Ardından bir soru daha geliyor: Bu gerçek kum tanesini nasıl muhafaza etmeliyiz?
Bu bana şarkıcı Dolan'ın zamana meydan okumalarla dolu sözlerini hatırlatıyor. Ancak, veri selinin etkisi altında, tutkulu şarkı söyleme ne kadar sürebilir? Yoksa yakın gelecekte bu sesleri unutacak, hatta giderek anlatının girdabına kapılan şeylerin güzelini ve çirkinini ayırt etmekte bile zorlanacak hale mi geleceğiz?
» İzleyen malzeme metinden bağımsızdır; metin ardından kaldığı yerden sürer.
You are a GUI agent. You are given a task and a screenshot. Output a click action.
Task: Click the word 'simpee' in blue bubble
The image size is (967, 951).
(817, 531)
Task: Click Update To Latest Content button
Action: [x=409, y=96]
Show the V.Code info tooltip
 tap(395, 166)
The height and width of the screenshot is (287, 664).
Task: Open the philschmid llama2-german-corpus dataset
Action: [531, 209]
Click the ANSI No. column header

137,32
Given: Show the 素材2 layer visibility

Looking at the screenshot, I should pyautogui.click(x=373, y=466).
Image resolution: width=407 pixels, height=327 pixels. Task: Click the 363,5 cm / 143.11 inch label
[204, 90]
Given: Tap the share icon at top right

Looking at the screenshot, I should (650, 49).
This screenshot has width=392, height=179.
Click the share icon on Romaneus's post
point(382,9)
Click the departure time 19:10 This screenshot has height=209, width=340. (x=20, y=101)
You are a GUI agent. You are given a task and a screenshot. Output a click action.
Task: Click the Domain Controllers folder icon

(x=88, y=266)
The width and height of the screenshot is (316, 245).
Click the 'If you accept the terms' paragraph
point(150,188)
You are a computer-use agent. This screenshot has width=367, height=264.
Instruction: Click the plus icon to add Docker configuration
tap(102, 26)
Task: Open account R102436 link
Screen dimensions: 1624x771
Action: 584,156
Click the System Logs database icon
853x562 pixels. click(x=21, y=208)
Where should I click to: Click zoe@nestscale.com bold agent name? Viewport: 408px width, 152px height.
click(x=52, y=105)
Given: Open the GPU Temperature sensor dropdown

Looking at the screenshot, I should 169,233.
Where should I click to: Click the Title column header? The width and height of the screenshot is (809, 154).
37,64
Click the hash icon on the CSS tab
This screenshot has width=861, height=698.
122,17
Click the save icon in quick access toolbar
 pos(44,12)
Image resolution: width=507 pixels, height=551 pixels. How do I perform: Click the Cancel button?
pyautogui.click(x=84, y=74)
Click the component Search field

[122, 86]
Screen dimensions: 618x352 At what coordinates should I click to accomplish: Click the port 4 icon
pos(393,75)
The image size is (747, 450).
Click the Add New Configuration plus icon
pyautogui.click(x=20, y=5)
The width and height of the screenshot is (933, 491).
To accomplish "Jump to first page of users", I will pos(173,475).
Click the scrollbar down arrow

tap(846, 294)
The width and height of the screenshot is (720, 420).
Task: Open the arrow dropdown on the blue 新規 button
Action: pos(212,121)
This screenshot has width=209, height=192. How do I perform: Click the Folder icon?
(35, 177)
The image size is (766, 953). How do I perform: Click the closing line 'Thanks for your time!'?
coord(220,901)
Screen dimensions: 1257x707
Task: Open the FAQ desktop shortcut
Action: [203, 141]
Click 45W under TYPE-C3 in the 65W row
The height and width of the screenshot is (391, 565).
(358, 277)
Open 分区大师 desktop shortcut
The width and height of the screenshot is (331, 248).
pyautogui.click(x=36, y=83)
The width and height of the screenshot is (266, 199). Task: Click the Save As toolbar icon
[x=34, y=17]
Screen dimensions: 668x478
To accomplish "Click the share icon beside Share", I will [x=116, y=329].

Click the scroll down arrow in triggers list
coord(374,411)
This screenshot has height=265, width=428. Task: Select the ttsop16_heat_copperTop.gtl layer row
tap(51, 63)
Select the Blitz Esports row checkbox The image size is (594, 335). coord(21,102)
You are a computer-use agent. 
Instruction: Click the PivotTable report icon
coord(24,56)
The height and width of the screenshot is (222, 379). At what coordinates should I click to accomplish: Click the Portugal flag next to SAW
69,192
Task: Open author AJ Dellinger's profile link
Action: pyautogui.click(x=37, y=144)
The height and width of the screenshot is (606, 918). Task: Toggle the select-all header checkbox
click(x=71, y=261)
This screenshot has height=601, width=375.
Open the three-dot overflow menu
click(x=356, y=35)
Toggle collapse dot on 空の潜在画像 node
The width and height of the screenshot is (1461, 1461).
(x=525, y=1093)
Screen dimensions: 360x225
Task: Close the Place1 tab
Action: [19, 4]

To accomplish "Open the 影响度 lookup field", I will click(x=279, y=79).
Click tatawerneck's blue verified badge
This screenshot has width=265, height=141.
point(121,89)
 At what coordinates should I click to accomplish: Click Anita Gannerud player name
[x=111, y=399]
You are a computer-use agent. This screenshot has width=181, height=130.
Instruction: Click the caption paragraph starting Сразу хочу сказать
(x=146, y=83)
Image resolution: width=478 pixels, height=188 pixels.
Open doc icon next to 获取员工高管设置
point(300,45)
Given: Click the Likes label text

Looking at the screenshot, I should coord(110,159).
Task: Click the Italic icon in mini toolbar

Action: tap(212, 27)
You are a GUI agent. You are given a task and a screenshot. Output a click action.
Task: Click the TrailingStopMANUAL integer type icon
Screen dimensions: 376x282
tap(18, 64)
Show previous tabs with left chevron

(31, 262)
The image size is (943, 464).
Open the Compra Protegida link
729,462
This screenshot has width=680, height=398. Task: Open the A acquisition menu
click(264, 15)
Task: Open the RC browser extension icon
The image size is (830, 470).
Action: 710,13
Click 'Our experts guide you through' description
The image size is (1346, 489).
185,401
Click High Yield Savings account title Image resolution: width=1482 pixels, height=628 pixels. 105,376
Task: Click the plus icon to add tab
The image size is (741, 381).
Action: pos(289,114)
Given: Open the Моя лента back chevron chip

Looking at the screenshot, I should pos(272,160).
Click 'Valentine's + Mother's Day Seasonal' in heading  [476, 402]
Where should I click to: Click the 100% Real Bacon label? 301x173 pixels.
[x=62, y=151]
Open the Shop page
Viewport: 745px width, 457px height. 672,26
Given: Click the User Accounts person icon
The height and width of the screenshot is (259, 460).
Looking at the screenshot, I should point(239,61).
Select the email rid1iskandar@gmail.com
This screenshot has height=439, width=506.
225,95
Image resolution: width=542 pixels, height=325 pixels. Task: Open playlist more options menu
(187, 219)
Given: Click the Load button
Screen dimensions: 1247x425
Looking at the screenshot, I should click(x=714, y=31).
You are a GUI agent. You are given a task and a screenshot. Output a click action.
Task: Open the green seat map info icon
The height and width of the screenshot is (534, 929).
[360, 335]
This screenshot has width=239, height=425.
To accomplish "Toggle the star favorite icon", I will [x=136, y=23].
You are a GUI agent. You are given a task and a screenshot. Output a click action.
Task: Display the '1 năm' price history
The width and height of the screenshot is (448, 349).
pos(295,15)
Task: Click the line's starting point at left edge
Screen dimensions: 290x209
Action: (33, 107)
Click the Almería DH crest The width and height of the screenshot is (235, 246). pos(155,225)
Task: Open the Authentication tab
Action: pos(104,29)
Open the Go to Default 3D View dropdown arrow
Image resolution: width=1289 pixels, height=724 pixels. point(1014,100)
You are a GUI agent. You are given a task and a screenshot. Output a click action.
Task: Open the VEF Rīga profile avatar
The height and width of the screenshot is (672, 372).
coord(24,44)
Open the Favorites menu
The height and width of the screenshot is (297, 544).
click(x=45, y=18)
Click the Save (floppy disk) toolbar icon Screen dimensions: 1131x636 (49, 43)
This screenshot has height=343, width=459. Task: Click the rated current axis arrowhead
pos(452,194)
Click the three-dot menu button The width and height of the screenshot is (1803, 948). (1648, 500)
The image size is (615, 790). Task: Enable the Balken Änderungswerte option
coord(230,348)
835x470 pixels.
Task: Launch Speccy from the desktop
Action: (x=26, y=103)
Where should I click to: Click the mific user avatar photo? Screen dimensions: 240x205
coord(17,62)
Bu çağda, gerçeğin ışığı ne kadar önemli. Yalnızca bilgileri filtrelememize ve ayrıştırmamıza yardımcı olmakla kalmayıp, aynı zamanda bu şok edici olayları işaretleyip kaydetmemize yardımcı olabilecek bir araca ihtiyacımız var. Anlatı manipülasyonuna karşı koyması gereken bu araç, bize kitlelerin sesini duyma seçeneği sunuyor.
Ve bu aracın hangi yeteneklere sahip olması gerekiyor?
En önemlisi, herkes bu ağa erişebilir ve zaman damgalı bilgileri depolayabilir. Bu, blok zincirinin güzelliği ve benim "gerçeğin ağı" olarak adlandırmak istediğim şey. Burada, bağımsız düşünme yeteneğine sahip herkes, her fenomeni eleştirel bir şekilde sorgulayabilir ve kaydedebilir, gerçeğin peşine düşebilir ve tarihimizi koruyabilir.
Örneğin “Çikolata kilo vermenize yardımcı olur” diyen bir haber başlığı gördüğünüzde “Gerçekten mi?” diye düşünürsünüz. ve nihayet kendi bağımsız yargısını yapar ve yavaş yavaş bir grup konsensüsüne yaklaşır.
Gerçeği bulmak asla kolay değildir. Gerçek, genellikle yalnızca cep telefonlarında basit bir gezinti ve videoların rastgele izlenmesiyle bizden çok uzaktadır. Gerçeği savunma sorumluluğu her birimize düşüyor ve derin düşünmeyi gerektiriyor. Bilgiyi sorgulamaya, doğrulamaya veya paylaşmaya her başladığımızda, aslında hakikat ağına değer katıyoruz.
Son olarak, size basit bir soru sormak istiyorum: Gerçeğin bir kopyasını saklamak ister misiniz?